Die Neunjährige, die die Welt auf den Kopf stellte

Heute vor 75 Jahren ist in Schweden das erste Pippi-Langstrumpf-Buch erschienen. Während Pippi bei den Erwachsenen erst wenig Anklang fand, zog sie die Kinder sofort in ihren Bann – und daran hat sich bis heute nichts geändert.

75-jährig und kein bisschen gealtert: Pippilotta Viktualia Rollgardina Pfefferminz Efraimstochter Langstrumpf. Bild: Keystone

von Jana Tálos

«Sei Pippi, nicht Annika.» Dieser Spruch, der eingerahmt bei guten Freunden von mir im Badezimmer hängt, fasziniert mich noch heute jedes Mal, wenn ich ihn erblicke. Sei Pippi, nicht Annika – vier simple Worte, und doch scheint für jedes Kind und zig Generationen von Erwachsenen sofort klar, was damit gemeint ist: Sei wie Pippi Langstrumpf, sei stark, mutig, unbeschwert und nicht ängstlich und verklemmt wie Annika. Aber vor allem: Lass dir nichts vorschreiben – erst recht nicht von einem Erwachsenen.

• _Aufgaben_:
(a) Gib den Abschnitt des Artikels über Pippi Langstrumpf von „75-jährig und kein“ bis „von einem Erwachsenen.“ wortgetreu wieder.
(b) Führe alle Bestandteile von Pippis vollständigem Namen auf, wie ihn die Bildunterschrift im Artikel über Pippi Langstrumpf nennt.
Die Auflistung ist eigenständiges Material und gehört nicht zum Artikel.

• _Quellenmaterial_:

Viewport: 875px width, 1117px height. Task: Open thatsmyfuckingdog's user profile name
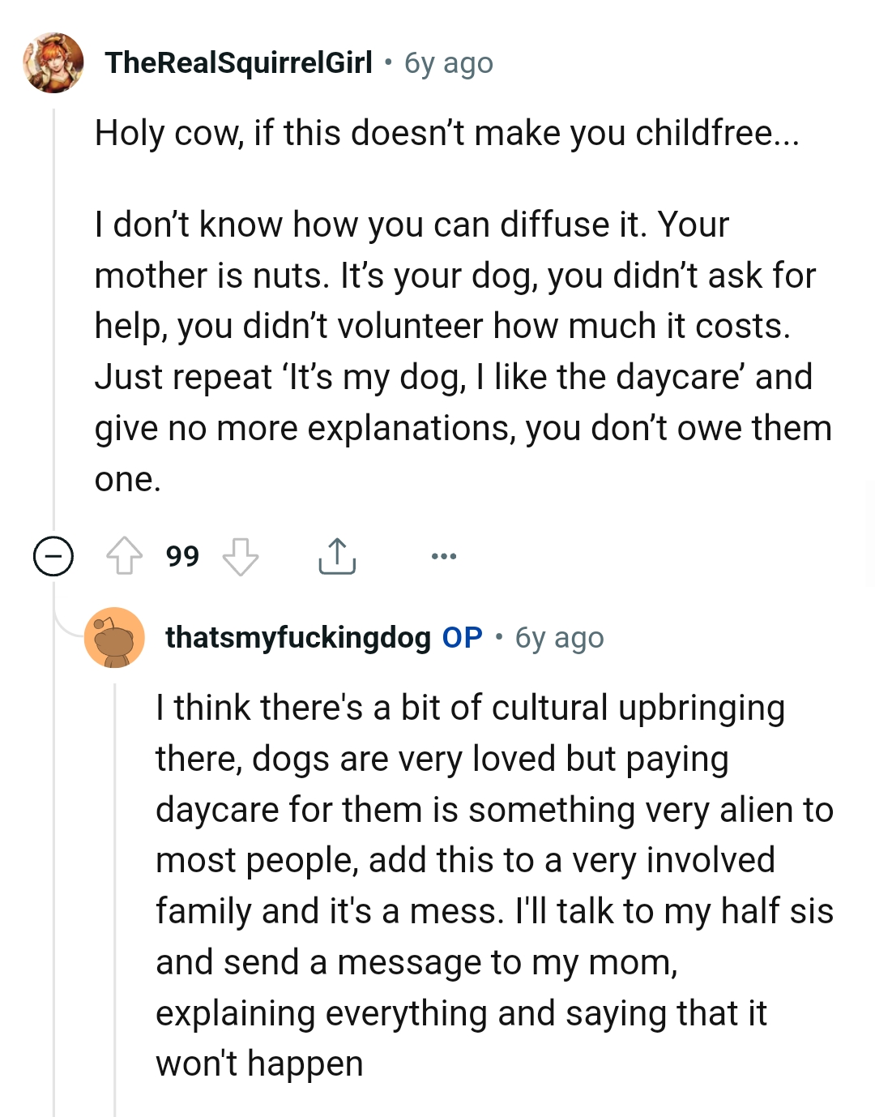click(x=297, y=638)
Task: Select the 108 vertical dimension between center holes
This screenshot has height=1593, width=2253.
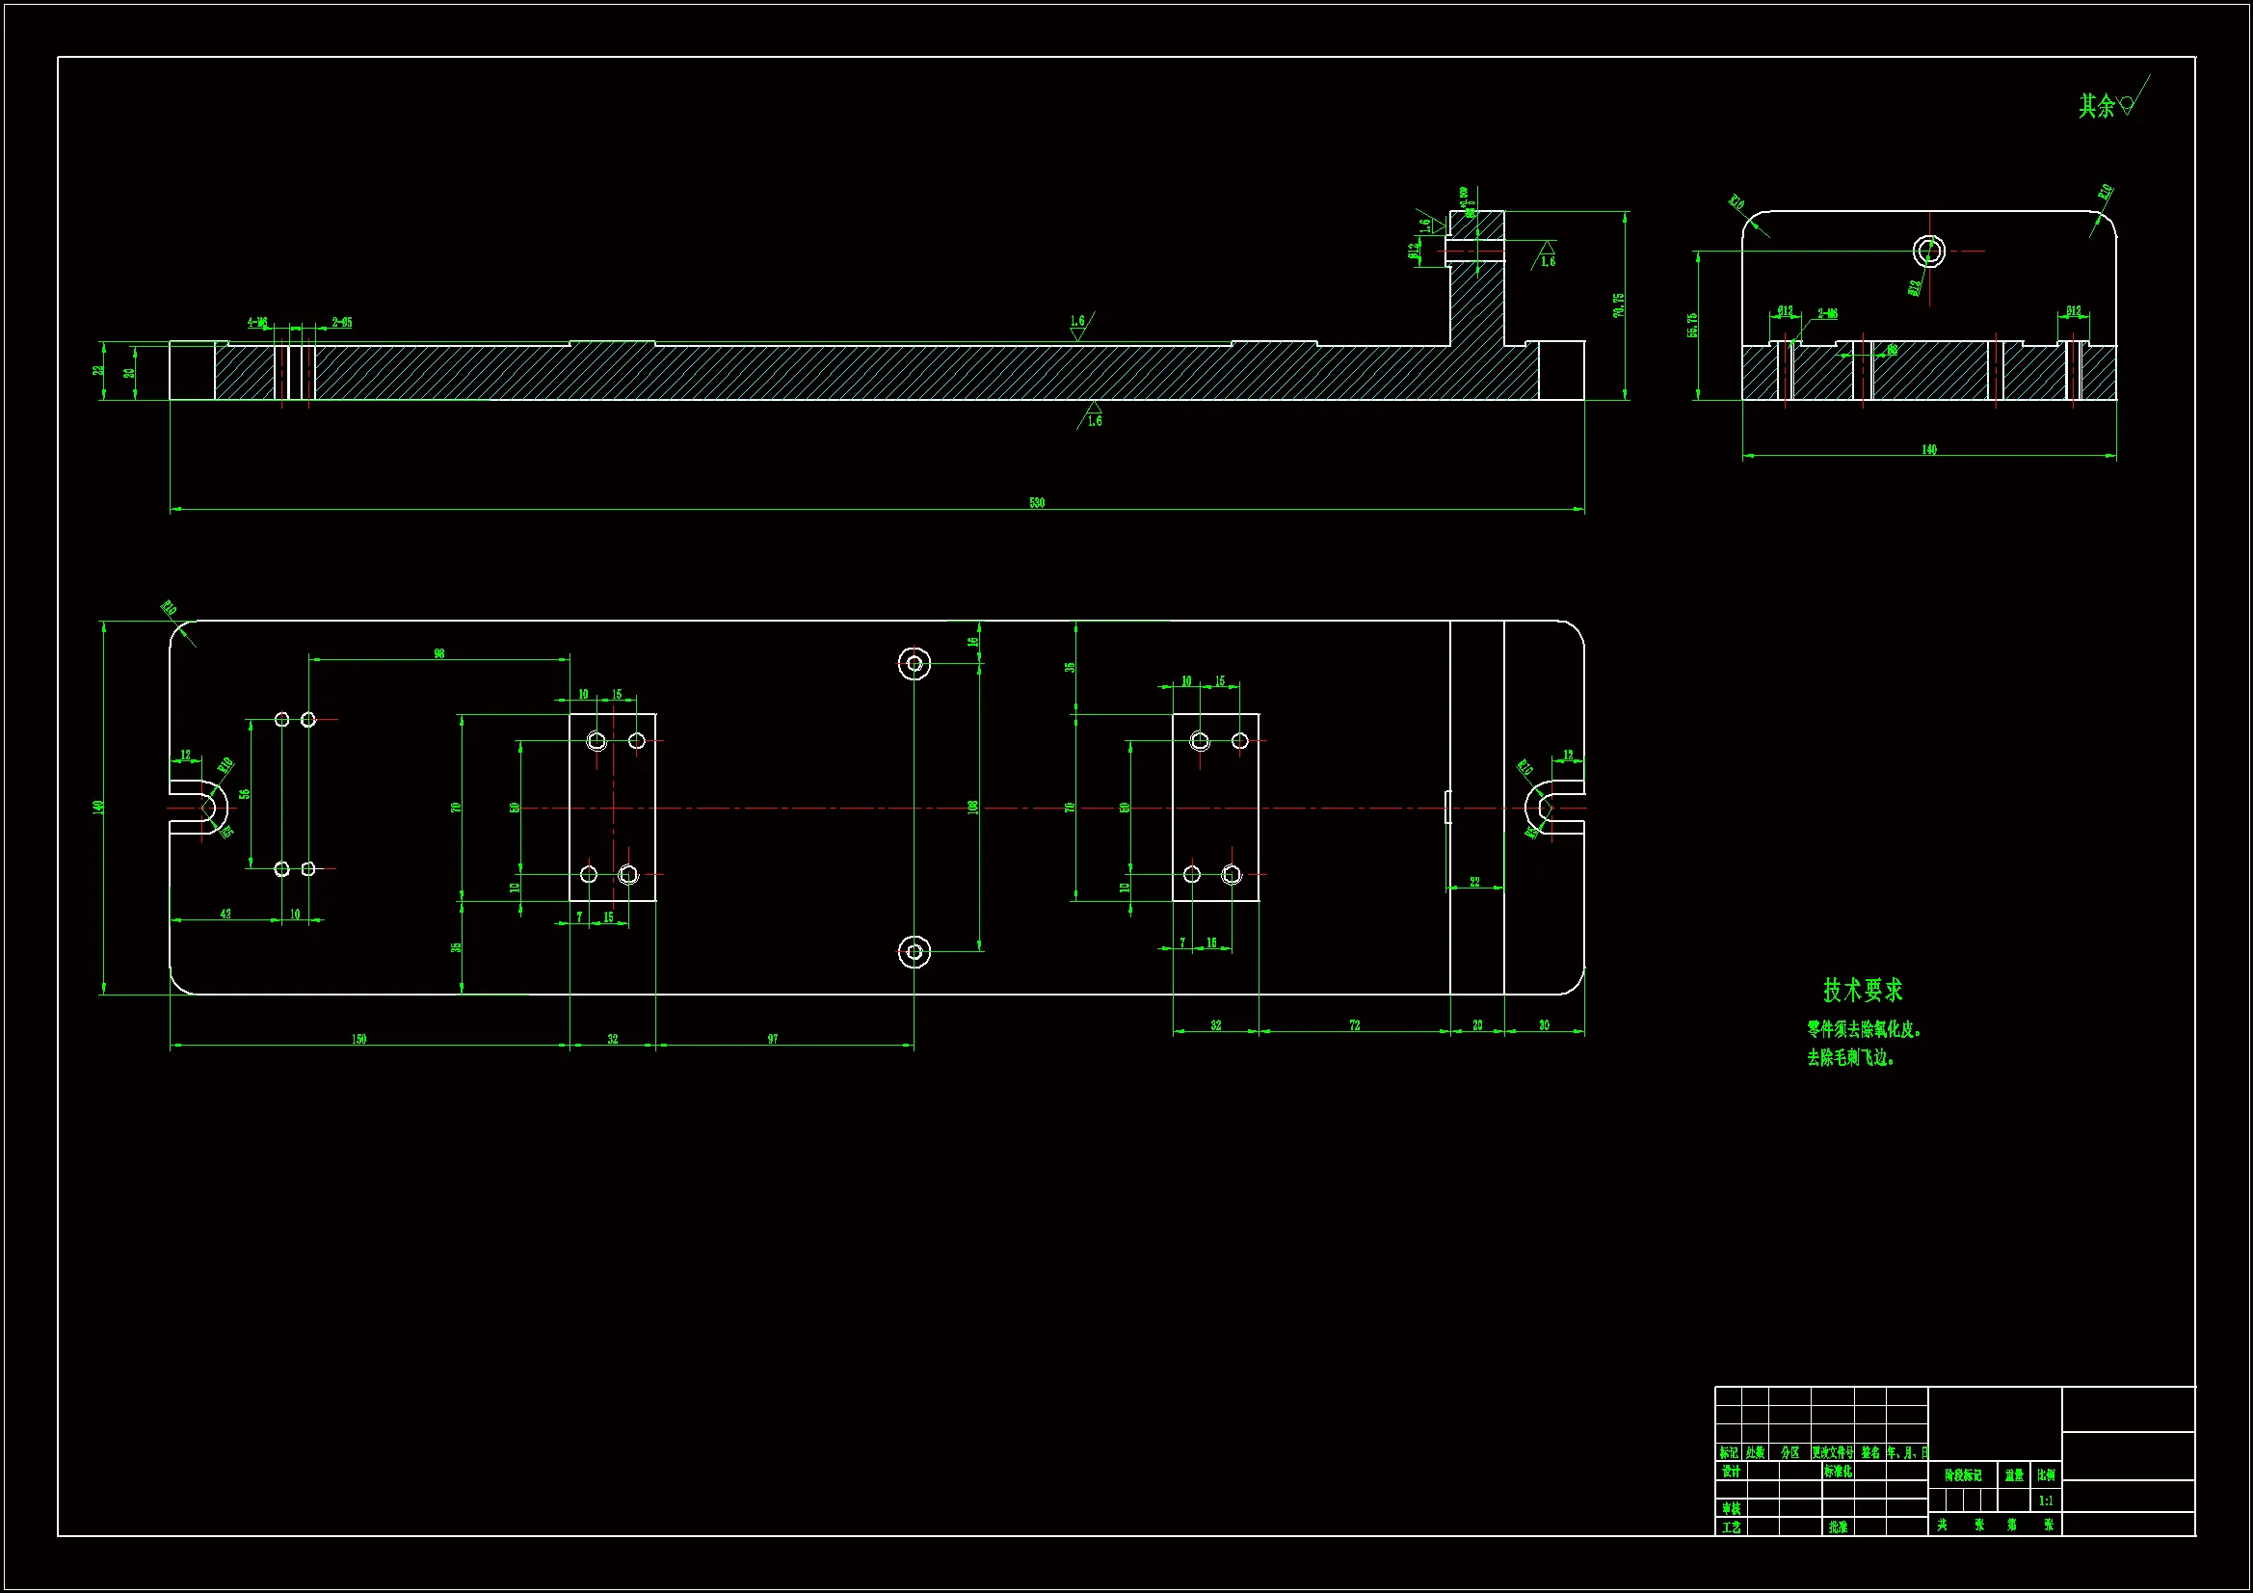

• _Lösungen_:
(a)
75-jährig und kein bisschen gealtert: Pippilotta Viktualia Rollgardina Pfefferminz Efraimstochter Langstrumpf. Bild: Keystone

von Jana Tálos

«Sei Pippi, nicht Annika.» Dieser Spruch, der eingerahmt bei guten Freunden von mir im Badezimmer hängt, fasziniert mich noch heute jedes Mal, wenn ich ihn erblicke. Sei Pippi, nicht Annika – vier simple Worte, und doch scheint für jedes Kind und zig Generationen von Erwachsenen sofort klar, was damit gemeint ist: Sei wie Pippi Langstrumpf, sei stark, mutig, unbeschwert und nicht ängstlich und verklemmt wie Annika. Aber vor allem: Lass dir nichts vorschreiben – erst recht nicht von einem Erwachsenen.

(b) Pippilotta, Viktualia, Rollgardina, Pfefferminz, Efraimstochter, Langstrumpf